“ A noi piaceva andare in montagna. Per spiegare cosa si prova bisognerebbe forse essere pittori, per dipingere non solo quello che vedi ma anche quello che senti. Noi alpinisti abbiamo il male che sentiamo le cose e non sappiamo esprimerle. Quindi, non è possibile dire cosa si sente nell’andare in montagna. Alla gente chiediamo solo di immaginare. C’è tutta una serie di piccole soddisfazioni che possono essere quelle di vedere uno scorcio di montagna che non si è mai visto, il colore della parete.
E poi vuoi sempre arrivare in cima, per vedere”
(Rocco Belingheri, alpinista di Colere)
Per chi vive qui è l’orizzonte. Presenza costante, specchio del tempo, imponente e dolce, mai uguale a se stessa ma incantevole dovunque la si guardi.

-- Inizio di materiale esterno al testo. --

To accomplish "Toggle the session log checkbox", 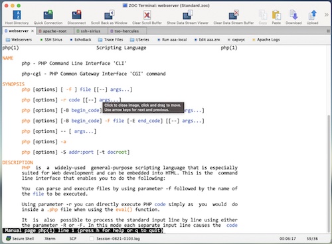I will pos(91,239).
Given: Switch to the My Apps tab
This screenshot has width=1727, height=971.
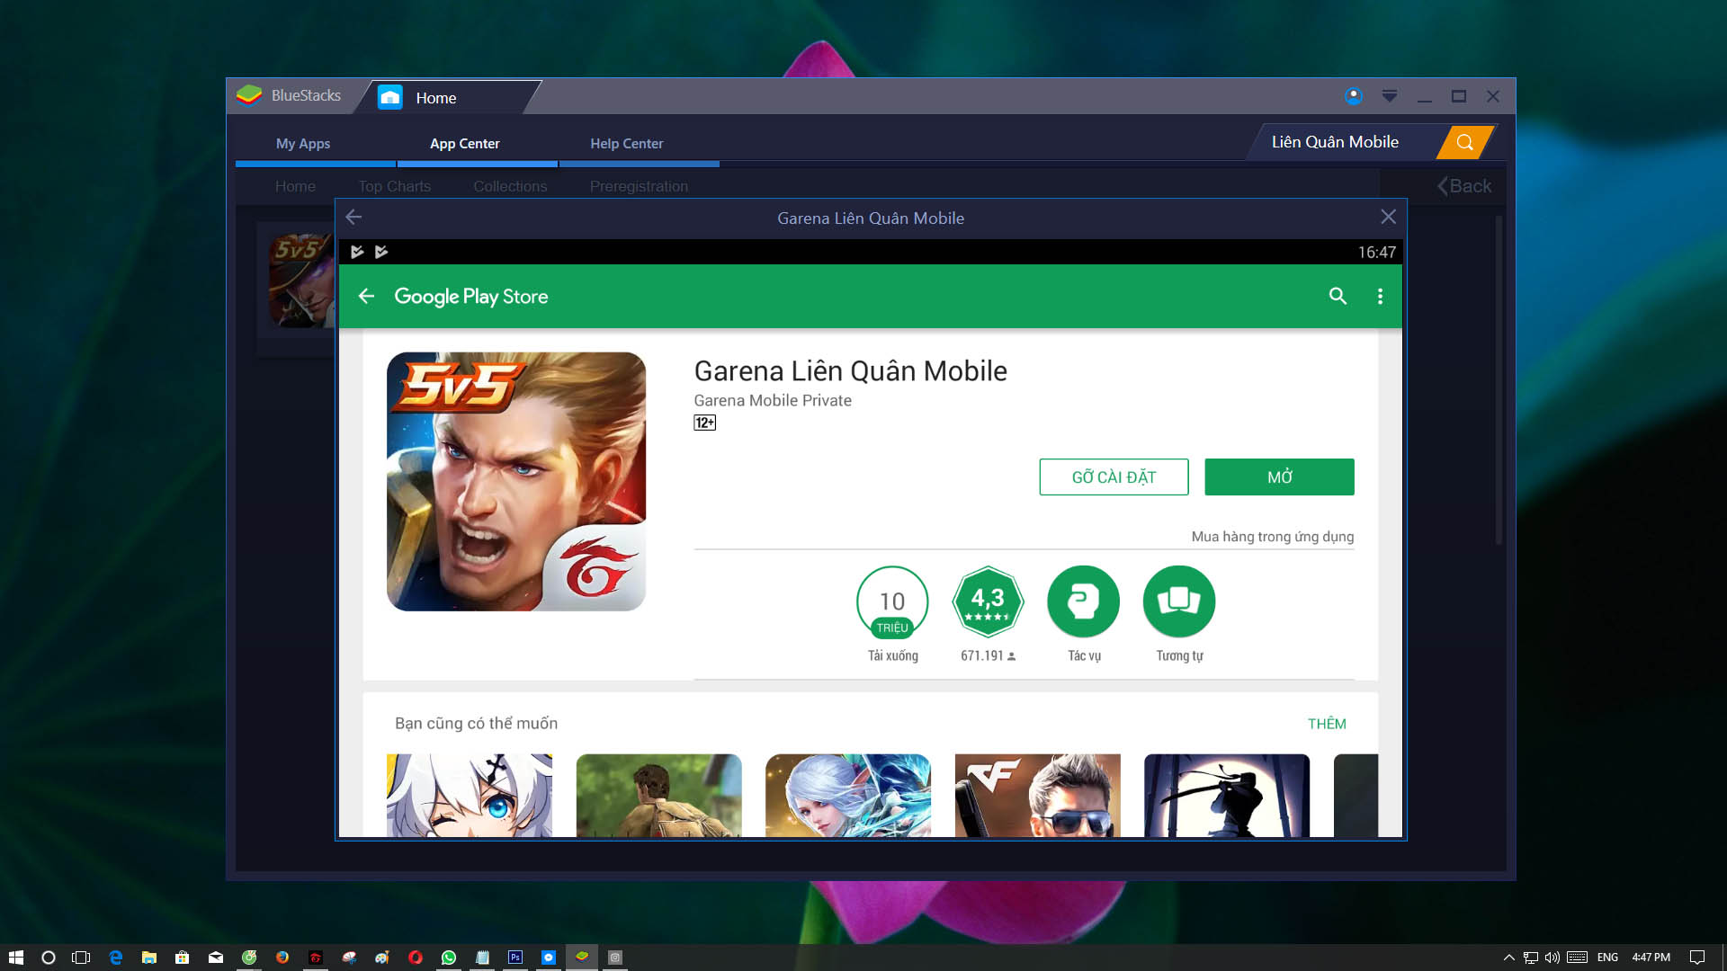Looking at the screenshot, I should [303, 144].
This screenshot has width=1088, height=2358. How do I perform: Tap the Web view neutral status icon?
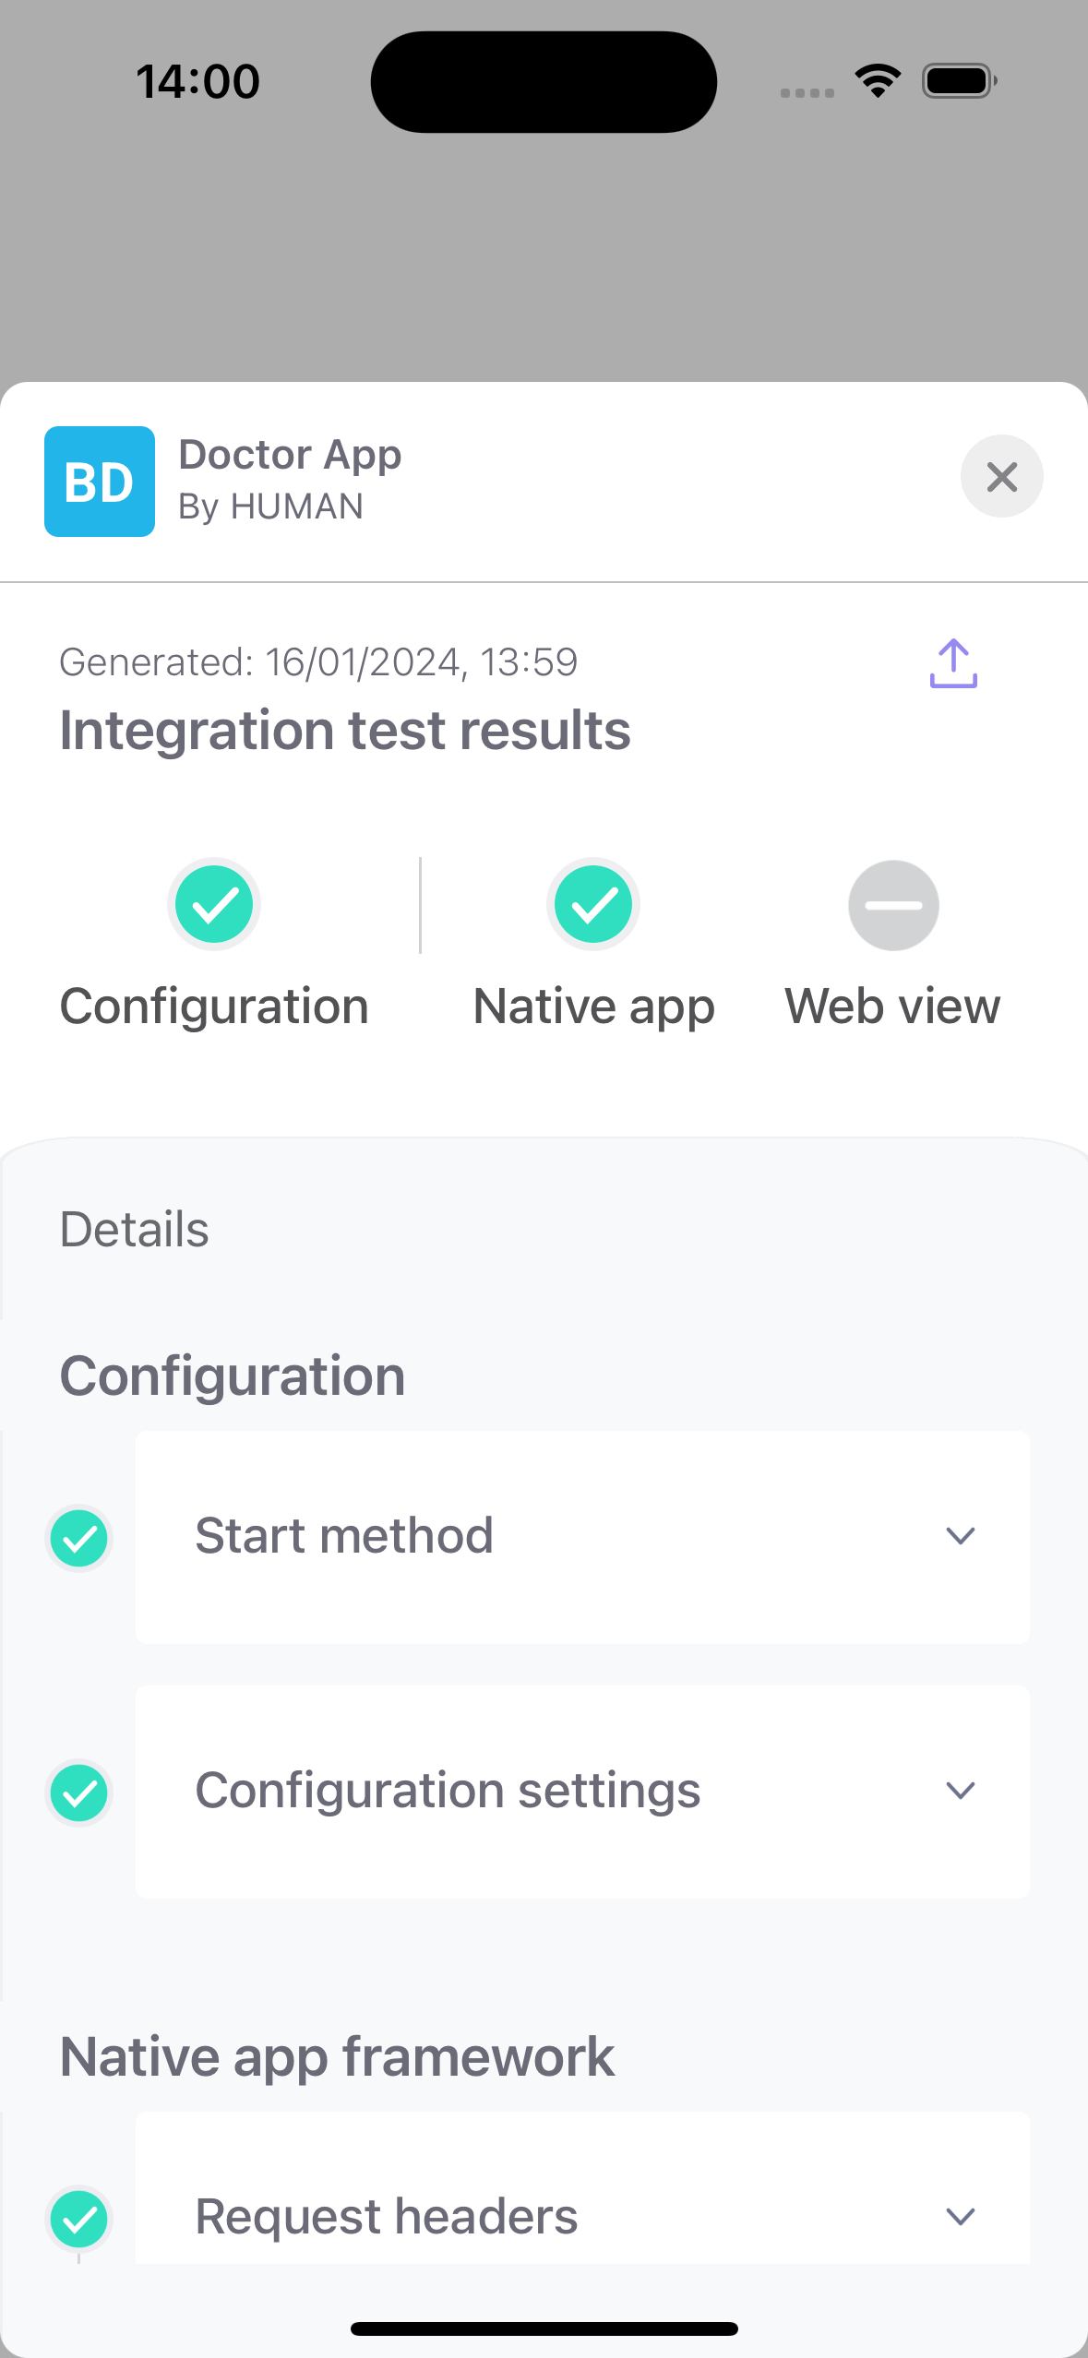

Chiamata la Regina. Forse, semplicemente, casa.
Una variante naturale del gotico fiorito, fra guglie e pinnacoli dolomitici. Raggiungibile da Schilpario e da Azzone. Ai suoi piedi veglia una sfinge, la Corna Busa.

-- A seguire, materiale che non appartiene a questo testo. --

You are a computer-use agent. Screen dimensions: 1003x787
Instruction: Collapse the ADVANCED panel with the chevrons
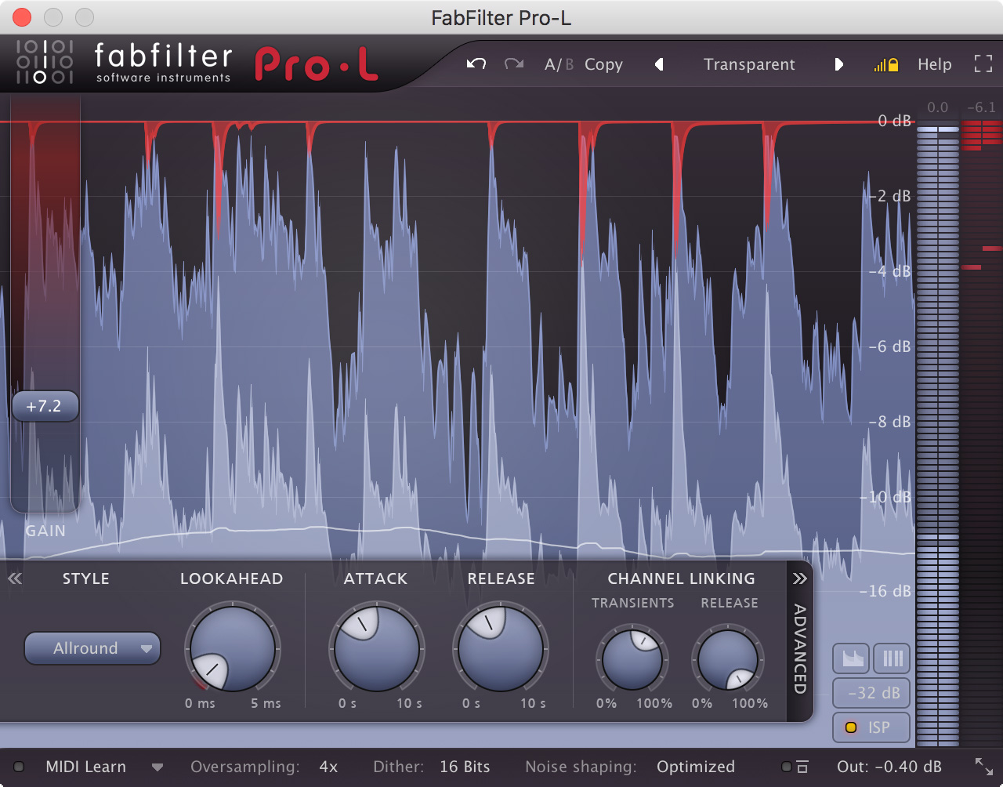point(799,579)
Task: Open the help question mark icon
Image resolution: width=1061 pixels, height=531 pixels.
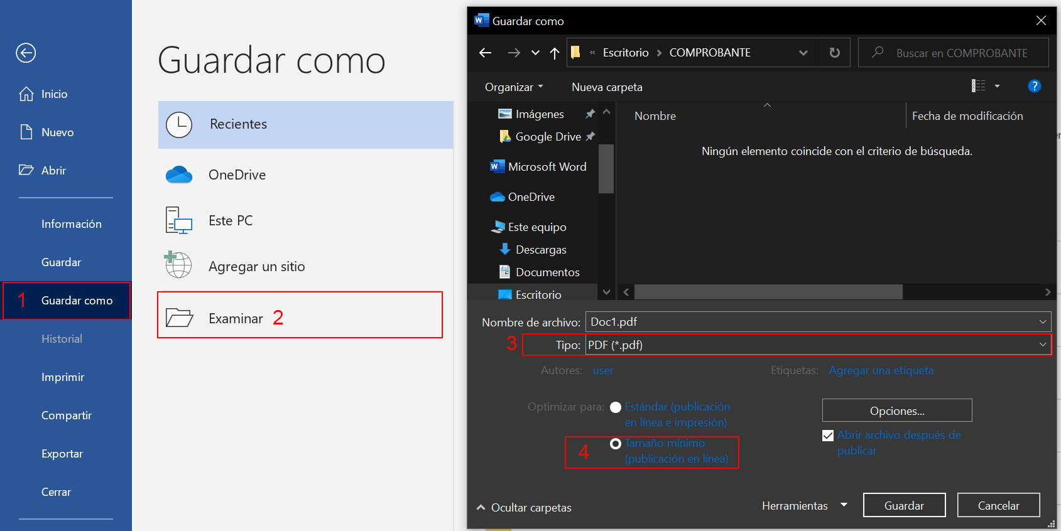Action: click(x=1034, y=87)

Sulla dolcissima conca dei Campelli si staglia questa torre dolomitica che rappresenta una delle cime più eleganti del territorio al confine fra la Val di Scalve e la Valle Camonica. Fra le vie di arrampicata, anche quella tracciata da Riccardo Cassin.
È la cima più alta della Valle di Scalve. Custode fino ad alcuni anni fa del ghiacciaio più grande della bergamasca, il Trobio, teatro di una leggendaria gara di sci che vide trionfare per due volte il grande Zeno Colò.
Poste al crocevia delle valli del Gleno, del Tino e del Vò, le due montagne si impongono alla vista proprio nel cuore della Valle di Scalve.